There are some flang optimization work items you mentioned in the post Status of Flang's Optimization - #6 by kiranchandramohan
I am interested in the first item of productizing the MemRefDataFlowOpt pass.

After some investigations on the pass, I have the following questions:

  1. The pass aims to do the store/load forwarding and store elimination. Several passes in the LLVM mid-end are doing similar optimizations such as gvn. What would be the benefits or needs of implementing at the MLIR level?

  2. The pass is based on the MLIR’s AffineScalarReplacement. What do we need for “productizing” the pass? Could you please elaborate on it further?

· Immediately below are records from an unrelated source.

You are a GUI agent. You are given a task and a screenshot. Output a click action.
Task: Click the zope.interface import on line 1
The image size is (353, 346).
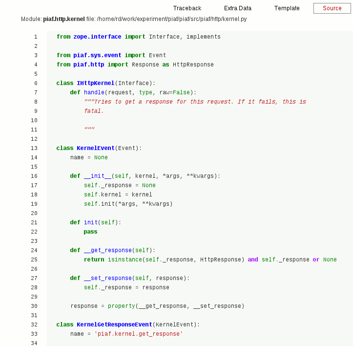tap(97, 37)
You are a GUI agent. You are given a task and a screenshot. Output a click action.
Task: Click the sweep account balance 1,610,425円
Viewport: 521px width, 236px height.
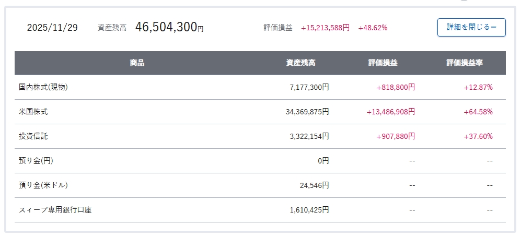click(308, 210)
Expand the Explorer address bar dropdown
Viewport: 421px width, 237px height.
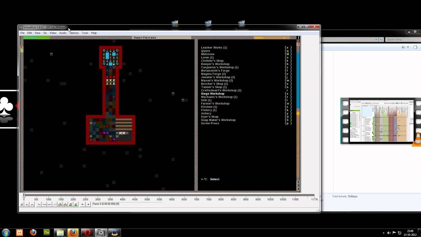tap(376, 40)
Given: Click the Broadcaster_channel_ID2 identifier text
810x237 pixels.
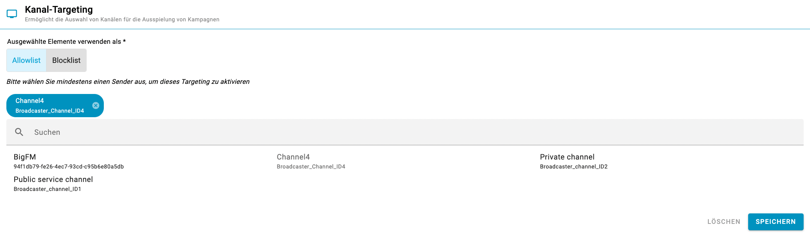Looking at the screenshot, I should click(x=573, y=167).
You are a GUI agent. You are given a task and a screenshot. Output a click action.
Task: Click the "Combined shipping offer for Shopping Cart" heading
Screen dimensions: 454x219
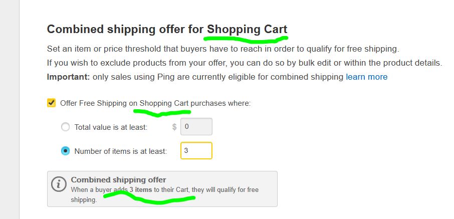[x=167, y=29]
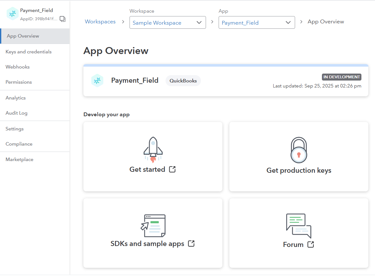375x276 pixels.
Task: Click the chevron arrow on the App dropdown
Action: [288, 22]
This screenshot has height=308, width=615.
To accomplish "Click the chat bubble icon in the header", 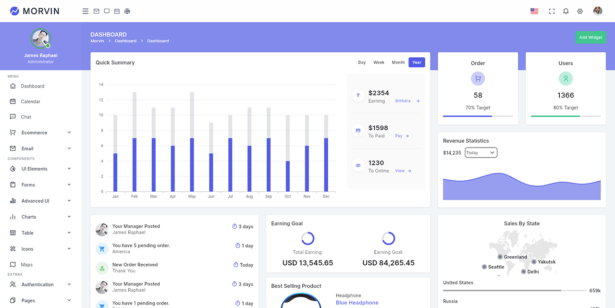I will coord(106,11).
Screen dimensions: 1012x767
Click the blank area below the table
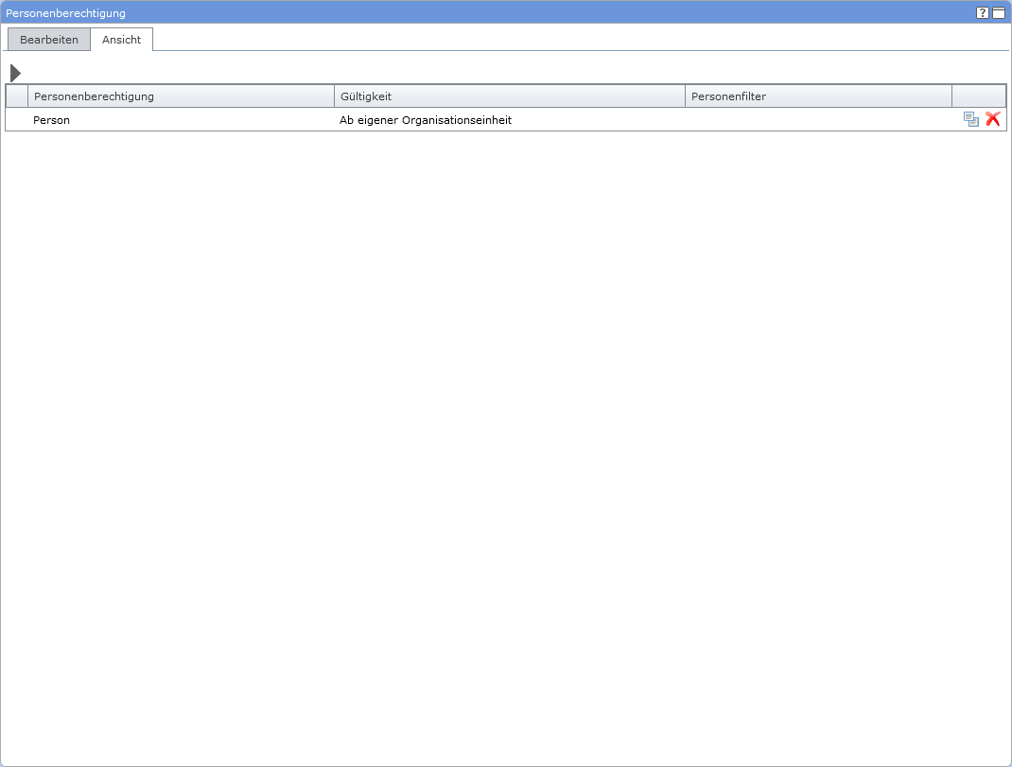(x=506, y=426)
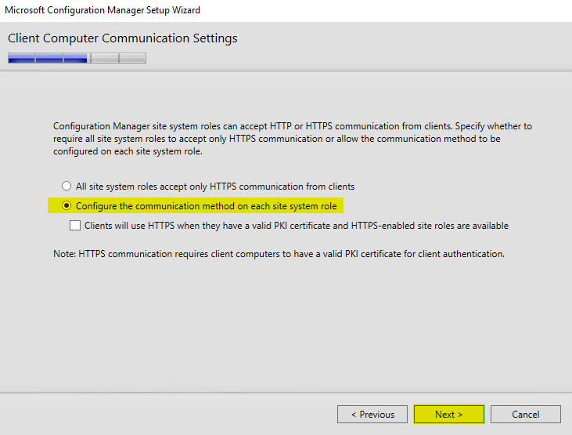Click the "Clients will use HTTPS" label text
The width and height of the screenshot is (572, 435).
pos(297,226)
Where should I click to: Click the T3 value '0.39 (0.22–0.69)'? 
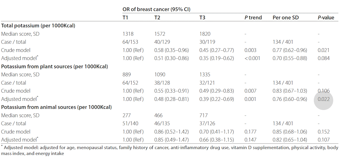tap(217, 99)
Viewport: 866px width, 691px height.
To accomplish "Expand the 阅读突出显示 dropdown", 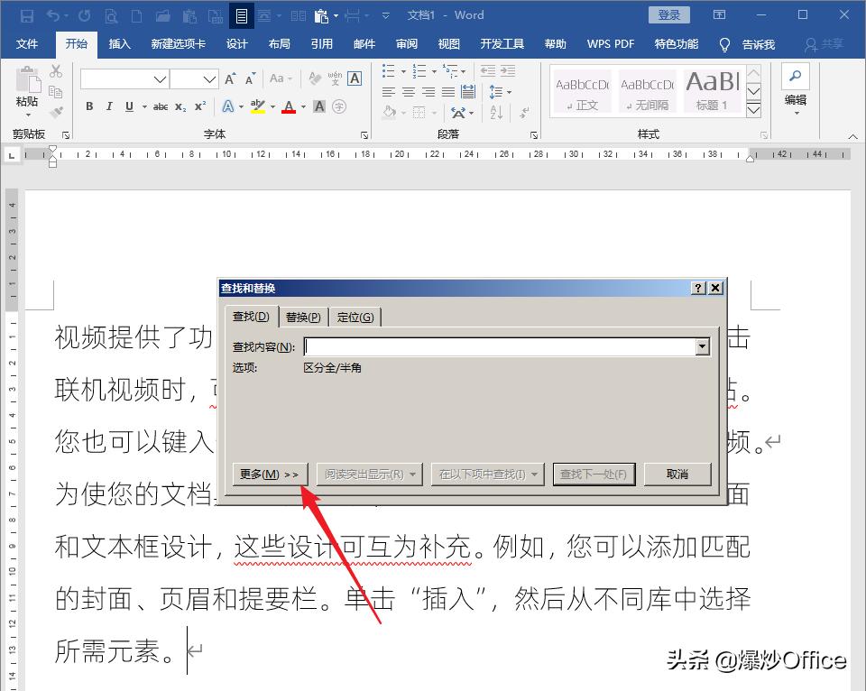I will [413, 474].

Thanks for your interest in this work.

  1. I have seen some cases particularly in the OpenMP flow where LLVM was not able to remove some code. Using the MemrefDataflowOpt and some other changes this was achieved. See the discussion in the following two tickets.
    Fortran Array Descriptors in Tight Loop (flang-new) · Issue #63176 · llvm/llvm-project · GitHub
    Missing Constant Propagation in OpenMP Parallel Region · Issue #63130 · llvm/llvm-project · GitHub

  2. Productising includes all the work involved in switching ON the pass by default or with optimisation flags. This will involve making sure the pass works with all kinds of inputs and corner cases. If we switch ON the pass will all tests in the gfortran testsuite pass, will all the enabled applications pass? The pass was originally a prototype and some of the issues are discussed in the patch that upstreamed this.
    ⚙ D111288 [fir] Add data flow optimization pass

Recently a mem2reg pass was added to MLIR (⚙ D148109 [mlir] Add a generic mem2reg implementation.). Using this in Flang could be another way to achieve some of the things that the MemRefDataFlowOpt does.